Enviada em 29/06/2020
Desde à chegada dos europeus, em 1500, o Brasil foi acometido por várias epidemias: Varíola, gripe espanhola, poliomelite etc.; muitas dessas doenças proliferaram-se devido as condições de saneamento e infraestrutura serem precárias. O governo é o maior responsável por garantir a saúde e o controle de epidemias em um país, conquanto, muitas vezes os governantes não dão a devida importância para a área da saúde. Cabe avaliar os fatores que favorecem esses quadros no Brasil.

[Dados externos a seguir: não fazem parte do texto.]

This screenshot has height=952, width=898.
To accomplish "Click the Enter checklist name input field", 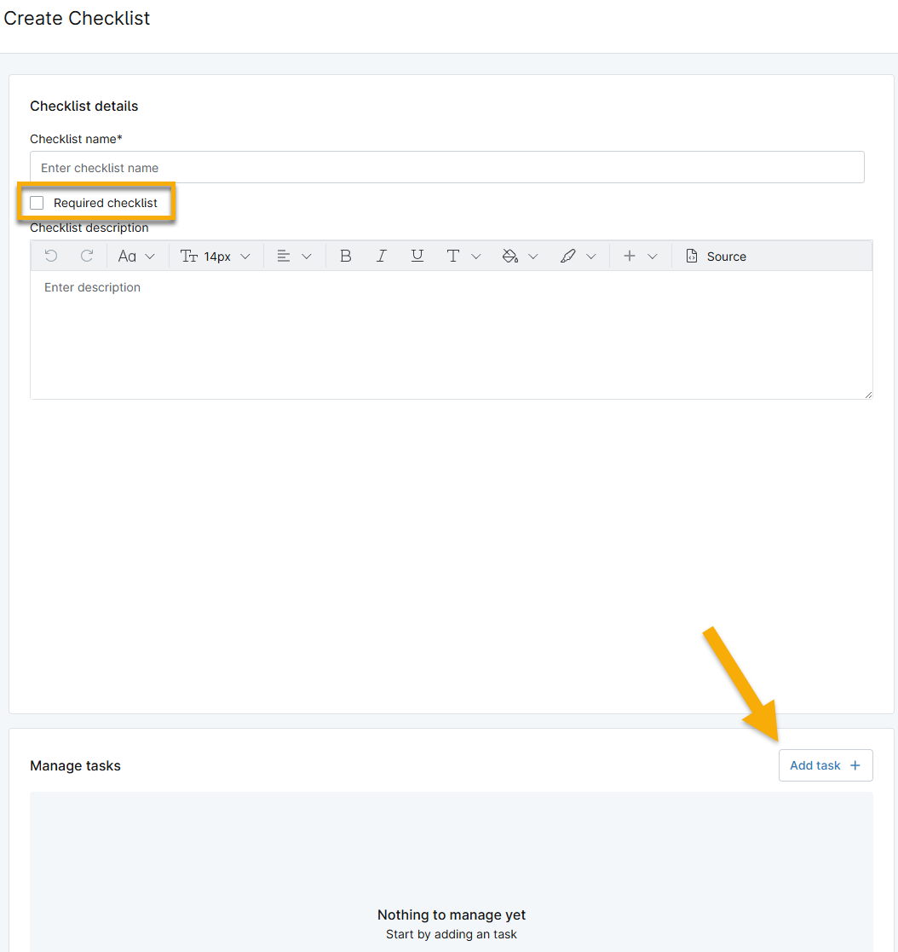I will 447,167.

A priori, convém ressaltar que o descaso do Estado perante situação de epidemias no Brasil, está diretamente ligado aos governantes priorizarem a economia em detrimento à saúde, levando ao aumento no número de casos de diversas doenças. Por conseguinte, o descuido do poder executivo, principalmente com as zonas mais afastadas das cidades, onde a qualidade de vida é baixa, acaba agravando o número de “mortes evitáveis”.

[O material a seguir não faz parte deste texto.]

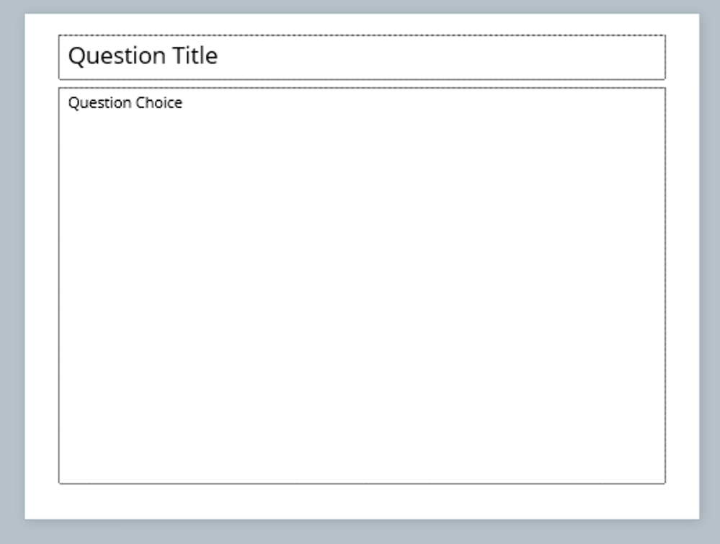Click the white margin left of the title box
Viewport: 720px width, 544px height.
[42, 57]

De mesmo modo, destaca-se, que a falta de saneamento básico colabora na proliferação de doenças como a dengue, malária e leishmaniose, o que acarreta o aumento no número de casos e de mortes. Essa situação pode ser associada a um trecho da música “Perfeição” da banda Legião urbana: “Os mortos por falta de hospitais”, que expressa a extrema importância do investimento na infraestrutura em combate as inúmeras doenças que afligem o país.
Faz-se mister, ainda, salientar que há entraves na consolidação de políticas públicas que melhorem as condições da população em meio a crises de saúde. Sendo assim, cabe ao Estado, juntamente ao Ministério da Saúde, promover reuniões nas câmaras, afim de debater medidas preventivas a questões relacionadas à doenças epidemiológicas, além de investir em saneamento básico, principalmente, nas regiões periféricas das grandes cidades, promovendo melhor qualidade de vida para os habitantes dessas regiões. Com essas ações, espera-se que possamos lidar melhor em condições de crise de saúde no Brasil.